* [Dataset records]:
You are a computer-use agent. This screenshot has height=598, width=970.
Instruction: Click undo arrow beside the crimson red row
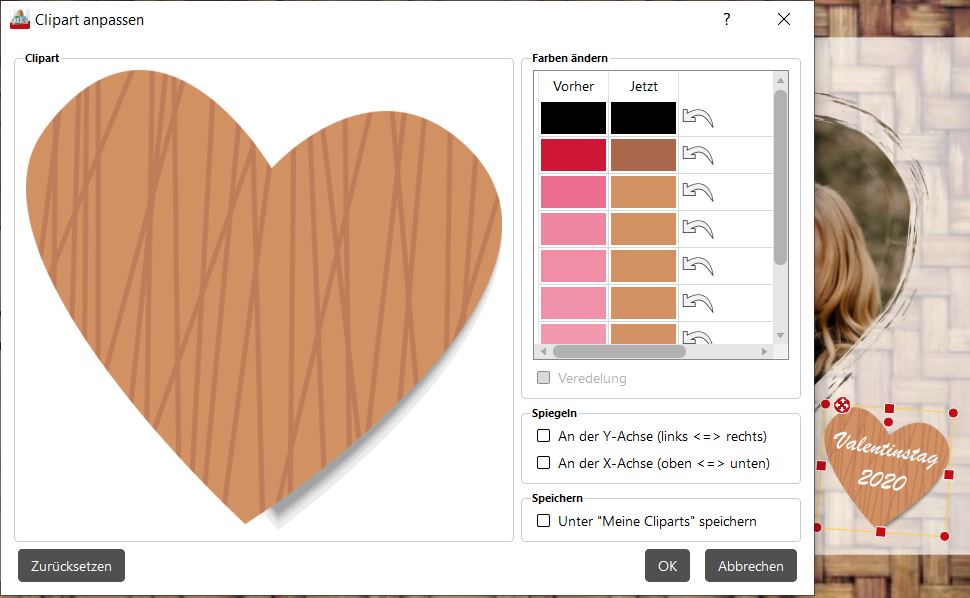(x=697, y=155)
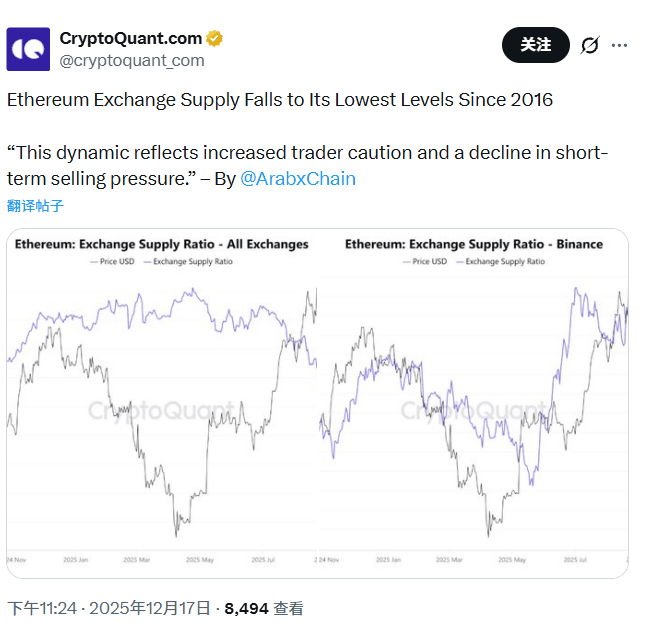
Task: Click the CryptoQuant profile avatar
Action: pos(28,49)
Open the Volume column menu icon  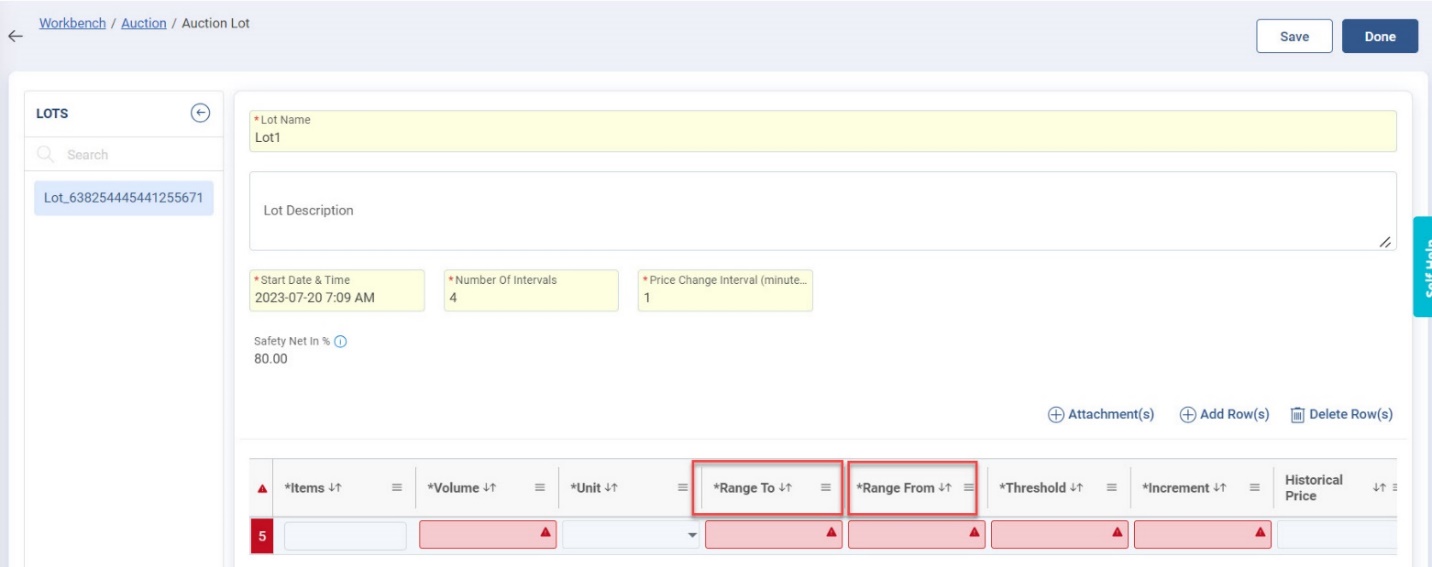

* [Exercise]: No pictures should appear in the copy. Reproduce exactly the lines from the line containing "Instruction: Click undo" through the last line of the data, inclusive.

* [Solution to this exercise]:
Instruction: Click undo arrow beside the crimson red row
(x=697, y=155)
Task: Click the CryptoQuant profile avatar
Action: pos(28,49)
Open the Volume column menu icon  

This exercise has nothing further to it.